Right in the middle of the biggest crisis of his presidency, Egyptian President Mohammed Morsi has come to Germany. Morsi had been hoping Berlin would forgive hundreds of millions of euros in debt. He ended up getting something far less tangible: advice on how to run his country.
Mohammed Morsi is unlikely to be satisfied with the outcome of his visit to Berlin on Wednesday. Even though the Egyptian president was at his most statesman-like, the trip did little to help him.
In talks with Chancellor Angela Merkel and at a press conference, Morsi outlined a future for Egypt that Germany could only applaud, heralding the dawn of a democratic country based on a separation of church and state, one that champions pluralism and religious freedom. He also assured Merkel that the Konrad Adenauer Foundation -- a political think tank associated with her center-right Christian Democratic Union party -- in Egypt would be brought under the aegis of the Cultural Cooperation Protocol signed in 1959, which organizes Egyptian-German cultural relations and would give it legal certainty.
But Merkel failed to respond as Morsi would have liked, refraining from any mention of forgiving Egypt's debt by some 240 million ($324 million), as Berlin had earlier suggested it might do. Nor was any mention made of any new development aid projects to be launched by Germany in Egypt. What Merkel did have to offer was advice.
"What matters now is that the work that needs be done, gets done," she said. Against the backdrop of turmoil in Egypt, the chancellor told Morsi that sturdy economic development contributed to political stability. Of course, the reverse can also be true.
On the evening prior to Morsi's visit, the German Foreign Ministry released a new travel warning, advising Germans to stay away from the Egyptian Museum in central Cairo, one of the most visited sites in the country. Before the revolution, more than a million Germans vacationed in Egypt every year. Today, officials in Cairo are happy to attract half as many.
Morsi tried to shore up confidence in Berlin. He needs to bring German investors and tourists back to Egypt if the economy is to recover. Yet it's unclear whether the president is even capable of controlling the ongoing violence in his country.

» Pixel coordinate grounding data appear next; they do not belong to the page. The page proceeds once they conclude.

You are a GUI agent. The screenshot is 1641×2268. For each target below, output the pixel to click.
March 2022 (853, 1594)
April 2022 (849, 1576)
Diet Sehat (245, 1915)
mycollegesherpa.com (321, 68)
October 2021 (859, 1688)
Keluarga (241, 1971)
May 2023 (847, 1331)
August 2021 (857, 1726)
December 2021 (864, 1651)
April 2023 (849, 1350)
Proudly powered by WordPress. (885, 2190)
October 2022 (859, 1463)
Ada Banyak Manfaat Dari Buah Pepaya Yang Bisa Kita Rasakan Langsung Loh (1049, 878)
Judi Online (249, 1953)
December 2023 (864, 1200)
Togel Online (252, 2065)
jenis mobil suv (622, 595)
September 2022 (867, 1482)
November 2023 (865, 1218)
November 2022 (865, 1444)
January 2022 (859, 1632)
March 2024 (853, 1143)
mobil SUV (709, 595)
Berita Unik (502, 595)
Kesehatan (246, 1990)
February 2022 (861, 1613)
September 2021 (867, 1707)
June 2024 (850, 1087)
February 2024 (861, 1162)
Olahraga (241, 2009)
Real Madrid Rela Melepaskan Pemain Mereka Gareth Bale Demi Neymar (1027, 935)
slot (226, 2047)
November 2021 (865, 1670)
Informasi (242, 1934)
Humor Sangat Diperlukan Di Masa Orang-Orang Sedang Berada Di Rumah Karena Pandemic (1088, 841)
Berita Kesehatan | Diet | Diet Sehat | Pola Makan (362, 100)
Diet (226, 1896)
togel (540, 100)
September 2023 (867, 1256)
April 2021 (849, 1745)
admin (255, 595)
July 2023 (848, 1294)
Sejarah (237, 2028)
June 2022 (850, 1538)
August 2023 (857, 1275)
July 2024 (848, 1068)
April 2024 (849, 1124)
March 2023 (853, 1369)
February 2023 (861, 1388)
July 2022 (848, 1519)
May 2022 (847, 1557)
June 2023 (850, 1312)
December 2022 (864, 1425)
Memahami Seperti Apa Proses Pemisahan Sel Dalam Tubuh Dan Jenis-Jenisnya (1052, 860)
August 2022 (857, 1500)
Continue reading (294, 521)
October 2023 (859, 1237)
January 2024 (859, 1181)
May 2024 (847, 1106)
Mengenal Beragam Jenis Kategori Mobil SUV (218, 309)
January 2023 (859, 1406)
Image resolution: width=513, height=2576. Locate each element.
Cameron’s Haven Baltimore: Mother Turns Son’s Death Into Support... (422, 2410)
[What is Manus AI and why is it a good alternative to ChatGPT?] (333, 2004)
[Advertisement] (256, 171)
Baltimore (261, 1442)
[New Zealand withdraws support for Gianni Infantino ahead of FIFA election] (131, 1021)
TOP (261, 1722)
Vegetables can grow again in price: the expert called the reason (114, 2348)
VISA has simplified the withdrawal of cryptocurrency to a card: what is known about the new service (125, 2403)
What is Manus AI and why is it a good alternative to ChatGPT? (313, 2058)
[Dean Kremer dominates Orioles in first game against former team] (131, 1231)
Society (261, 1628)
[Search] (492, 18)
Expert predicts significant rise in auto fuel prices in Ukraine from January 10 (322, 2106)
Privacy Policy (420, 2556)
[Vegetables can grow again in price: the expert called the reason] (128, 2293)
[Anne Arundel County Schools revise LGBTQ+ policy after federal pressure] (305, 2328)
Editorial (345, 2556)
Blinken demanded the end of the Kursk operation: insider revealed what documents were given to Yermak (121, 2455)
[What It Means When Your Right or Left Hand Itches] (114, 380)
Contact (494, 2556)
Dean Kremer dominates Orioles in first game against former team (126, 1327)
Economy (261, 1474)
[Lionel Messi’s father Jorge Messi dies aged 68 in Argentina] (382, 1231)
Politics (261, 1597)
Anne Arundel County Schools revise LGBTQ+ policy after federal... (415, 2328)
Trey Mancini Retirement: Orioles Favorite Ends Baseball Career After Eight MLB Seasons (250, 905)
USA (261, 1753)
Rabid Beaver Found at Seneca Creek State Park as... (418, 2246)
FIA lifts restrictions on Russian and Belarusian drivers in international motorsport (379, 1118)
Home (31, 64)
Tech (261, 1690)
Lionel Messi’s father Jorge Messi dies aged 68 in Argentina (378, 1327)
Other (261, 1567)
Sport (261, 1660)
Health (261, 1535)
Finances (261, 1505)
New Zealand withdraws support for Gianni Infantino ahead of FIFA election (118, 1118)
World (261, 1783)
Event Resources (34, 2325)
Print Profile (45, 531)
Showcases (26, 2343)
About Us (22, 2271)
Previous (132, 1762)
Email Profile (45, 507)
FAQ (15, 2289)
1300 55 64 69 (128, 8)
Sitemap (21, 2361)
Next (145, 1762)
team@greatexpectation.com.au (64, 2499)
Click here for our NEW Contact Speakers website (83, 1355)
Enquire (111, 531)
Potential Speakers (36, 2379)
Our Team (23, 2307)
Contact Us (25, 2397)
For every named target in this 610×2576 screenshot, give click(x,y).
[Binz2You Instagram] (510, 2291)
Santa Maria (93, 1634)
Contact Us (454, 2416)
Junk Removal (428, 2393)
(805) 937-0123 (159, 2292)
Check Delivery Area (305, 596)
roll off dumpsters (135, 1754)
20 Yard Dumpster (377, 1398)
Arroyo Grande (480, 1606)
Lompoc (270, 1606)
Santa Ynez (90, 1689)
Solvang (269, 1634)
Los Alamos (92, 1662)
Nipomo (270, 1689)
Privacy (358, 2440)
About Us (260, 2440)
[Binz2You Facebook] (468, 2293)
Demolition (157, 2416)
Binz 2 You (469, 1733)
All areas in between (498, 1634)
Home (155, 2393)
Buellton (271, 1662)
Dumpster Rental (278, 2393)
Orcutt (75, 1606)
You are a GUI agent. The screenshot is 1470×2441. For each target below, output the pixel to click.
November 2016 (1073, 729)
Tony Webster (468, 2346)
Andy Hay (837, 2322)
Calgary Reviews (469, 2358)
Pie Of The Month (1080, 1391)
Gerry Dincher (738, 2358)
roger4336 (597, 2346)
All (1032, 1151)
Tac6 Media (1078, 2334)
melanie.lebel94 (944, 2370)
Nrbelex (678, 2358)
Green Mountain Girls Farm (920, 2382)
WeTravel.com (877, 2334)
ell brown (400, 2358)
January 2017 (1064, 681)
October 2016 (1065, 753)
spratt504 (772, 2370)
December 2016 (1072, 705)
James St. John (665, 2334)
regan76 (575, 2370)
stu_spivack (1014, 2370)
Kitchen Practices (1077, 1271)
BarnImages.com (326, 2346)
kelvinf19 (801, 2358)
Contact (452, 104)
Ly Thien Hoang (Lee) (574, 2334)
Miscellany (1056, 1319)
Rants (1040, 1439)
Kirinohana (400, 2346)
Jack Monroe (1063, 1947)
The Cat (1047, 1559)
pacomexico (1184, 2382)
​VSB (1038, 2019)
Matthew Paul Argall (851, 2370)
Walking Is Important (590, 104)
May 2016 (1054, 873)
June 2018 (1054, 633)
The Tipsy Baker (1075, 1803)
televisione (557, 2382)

'A Worrying Intensification of Violence'
"On the one hand, you're seeing political demonstrations, but there's also a growing number of protests unrelated to politics," Stephan Roll, an expert on Egypt at the German Institute for International and Security Affairs (SWP), told SPIEGEL ONLINE. But the latter type of protest is much more unwieldy. How is the president to grant concessions when the protesters make no political demands?
"We're seeing a worrying intensification of violence," Roll said. "In the cities on the Suez Canal, you're seeing the spread of hand guns has increased." Just where the weapons came from -- be it plundered police stations, arsenals belonging to toppled Libyan dictator Moammar Gadhafi, or simply private collections -- remains unclear.
Egypt's military chief warned on Tuesday the violence could result in "a collapse of the state." Roll said the Egyptian government is quickly losing its legitimacy. "A large part of the population is completely turning away in a general skepticism of politics." Such words don't sound like a vote of confidence.
"My hope is that there will end up being concessions on the constitution, but that has yet to happen," Roll said. "Both sides have to show they're willing to compromise -- not just Morsi, but the opposition, too."